Monahan’s “door-side” pickup happened almost by accident. A friend had an extra case of vitamins, Monahan said. “She didn’t know what to do with them. So I took them.”
Monahan offered the vitamins to her local food pantry at St. France de Chantal Catholic Church, in Wantagh, where she is a lifelong parishioner. “I was baptized there and confirmed there,” she said. “I was married there. My boys were baptized and confirmed there.”
Monahan knew many families overbought in the early days of the pandemic, and that local food pantries needed donations. With so many people either laid off or furloughed, many who would not ordinarily need the pantries’ services found themselves food insecure.
So she balanced the two sides, with the pantry at St. Frances as the fulcrum. “I put a bin on my front porch for people to drop off any kind of extras in any amount,” Monahan said. “Sometimes, people feel embarrassed if they don’t have a lot of food or it’s not something great.” Some people aren’t comfortable giving strangers their addresses, she added. With the bin, “people can drop off anything, even just a can of tuna or soup, if that’s what they have. That’s a meal for somebody!”
Wanting to do more, in June, Monahan started advertising on social media platforms like Facebook. Her message was simple: She offered contactless, door-side pickup of any nonperishable food. Donors had only to put their extras in shopping bags and leave them outside their homes on Saturday mornings between 10 a.m. and 1 p.m. The donors could then notify Monahan by text or telephone, and she put them on the list for pickups.
Monahan makes the rounds each week with her two sons. The older of the two, Mike, 23, is a senior at Molloy College and works as a bank teller. The younger, Jack, 16, is a junior at Chaminade High School who is studying remotely.
The pickups are delivered to the pantry at St. Frances on Mondays or Tuesdays, Monahan said.
Some pantries have special needs, like infant formula or women’s hygiene products. To begin addressing such needs, “I want to start some focused collections in addition to the regular rounds,” Monahan said.
While she is eager to return to her regular work, the break has been healthy for her, too. “It’s been a welcome pause,” she said. “We have time to sit and be a family together, to enjoy a meal around the fire pit — to slow down a little. Between work and the boys’ activities, it felt like we were always in a hurry.”

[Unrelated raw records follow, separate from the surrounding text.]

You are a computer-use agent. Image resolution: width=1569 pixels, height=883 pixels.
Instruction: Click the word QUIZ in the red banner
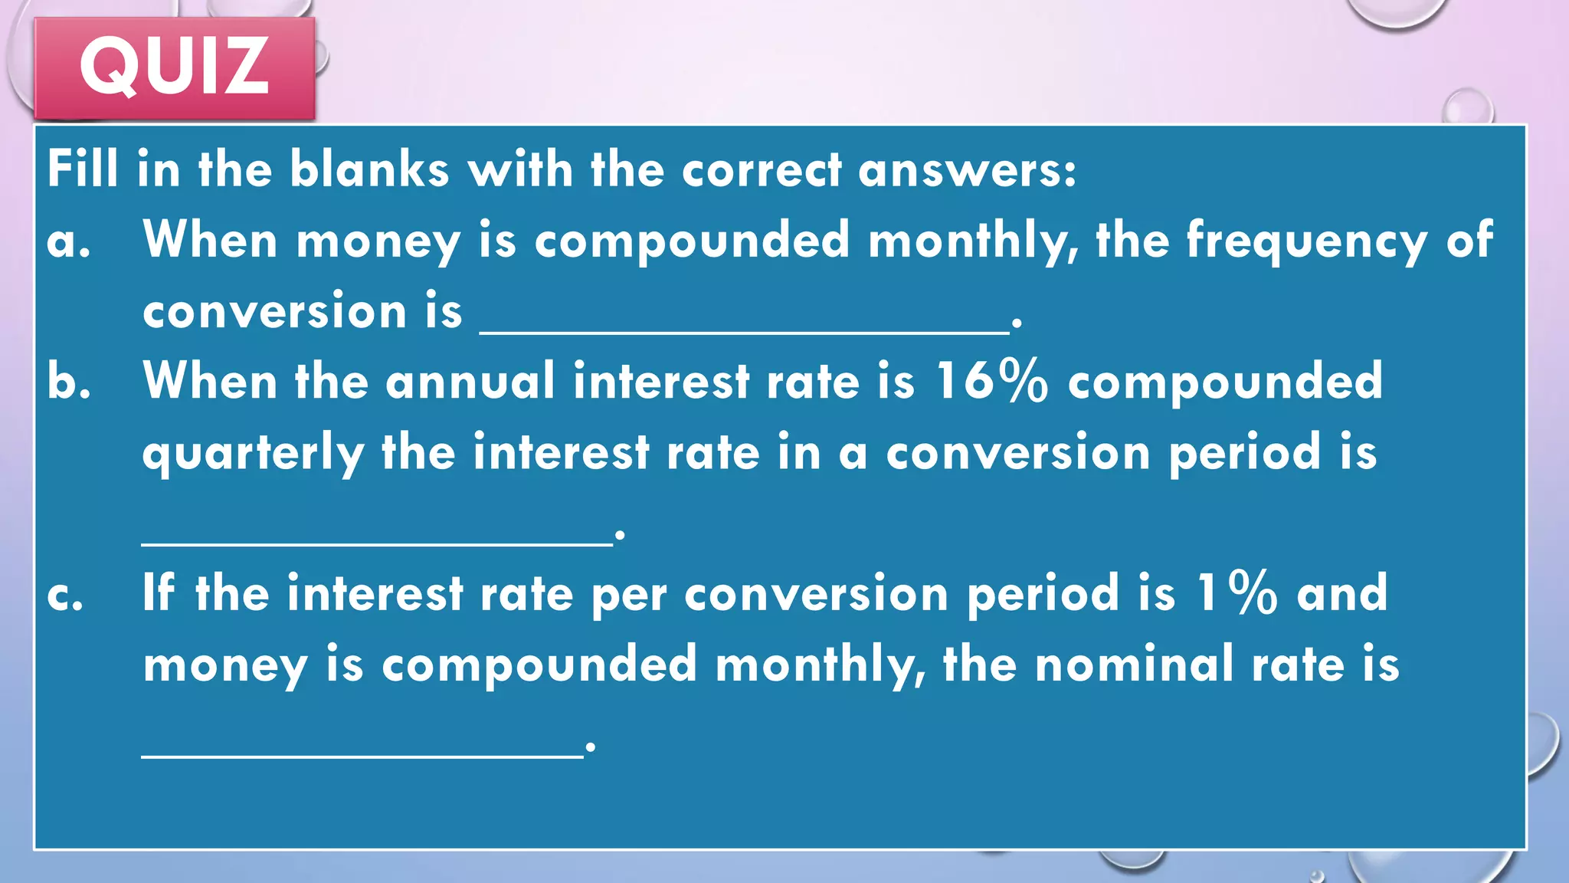[x=175, y=67]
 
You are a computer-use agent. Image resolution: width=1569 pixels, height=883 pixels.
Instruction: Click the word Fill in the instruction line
[x=83, y=169]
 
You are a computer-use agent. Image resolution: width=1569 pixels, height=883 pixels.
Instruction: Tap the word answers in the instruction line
[x=967, y=170]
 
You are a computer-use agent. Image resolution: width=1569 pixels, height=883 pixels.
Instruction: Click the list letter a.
[x=68, y=242]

In addition to her volunteer work collecting food, Monahan and her family sponsor a scholarship in memory of her younger brother, Bill Towey, who died of colon cancer June 2019. The scholarship is called Fearless Warrior, in honor of the Warrior mural Towey painted anonymously at his alma mater, Wantagh High School.

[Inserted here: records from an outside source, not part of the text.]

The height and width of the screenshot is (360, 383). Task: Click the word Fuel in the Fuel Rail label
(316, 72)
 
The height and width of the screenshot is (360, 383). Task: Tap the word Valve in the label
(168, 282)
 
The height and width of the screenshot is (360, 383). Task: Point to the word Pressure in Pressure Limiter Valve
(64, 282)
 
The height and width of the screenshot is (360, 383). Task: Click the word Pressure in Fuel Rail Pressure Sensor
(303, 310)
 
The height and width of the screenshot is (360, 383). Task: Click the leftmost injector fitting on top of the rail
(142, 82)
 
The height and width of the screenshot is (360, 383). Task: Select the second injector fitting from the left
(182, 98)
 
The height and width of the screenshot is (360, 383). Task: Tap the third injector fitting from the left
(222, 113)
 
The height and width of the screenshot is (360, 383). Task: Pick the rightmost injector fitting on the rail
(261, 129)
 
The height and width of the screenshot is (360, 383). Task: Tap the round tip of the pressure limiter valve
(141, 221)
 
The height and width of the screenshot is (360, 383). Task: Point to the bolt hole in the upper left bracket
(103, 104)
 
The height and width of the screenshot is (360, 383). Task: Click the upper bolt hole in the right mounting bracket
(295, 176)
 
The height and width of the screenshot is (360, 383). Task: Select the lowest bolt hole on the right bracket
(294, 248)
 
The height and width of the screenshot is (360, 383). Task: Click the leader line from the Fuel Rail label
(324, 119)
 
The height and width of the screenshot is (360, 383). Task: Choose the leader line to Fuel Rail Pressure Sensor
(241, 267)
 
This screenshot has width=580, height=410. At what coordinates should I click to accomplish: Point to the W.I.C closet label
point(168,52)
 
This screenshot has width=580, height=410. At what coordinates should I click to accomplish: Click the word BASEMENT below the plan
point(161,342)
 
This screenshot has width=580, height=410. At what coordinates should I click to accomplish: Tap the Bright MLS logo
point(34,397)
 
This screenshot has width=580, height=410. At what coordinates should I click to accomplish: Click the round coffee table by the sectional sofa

To apply for the $500 grant, seniors must submit essays detailing an event in their lives when they had to stand up and do the right thing. Essays must be accompanied by one recommendation. The Monahan family reviews all submissions.
“As a family, we just want to give back,” Monahan said. “We just feel so grateful for everything we’ve received. Whatever we can give — time, money, whatever we can do — we want to do it.”
She sees a change in herself and in those around her since the beginning of the pandemic. “Before, we were so focused on material things,” she said. “Now I think people are beginning to see more how we need each other, and how we need some kind of spiritual power in our lives. I guess for us, that power is more traditional. God, the church, are huge beacons for our lives. But whatever people believe in, I think they need something.”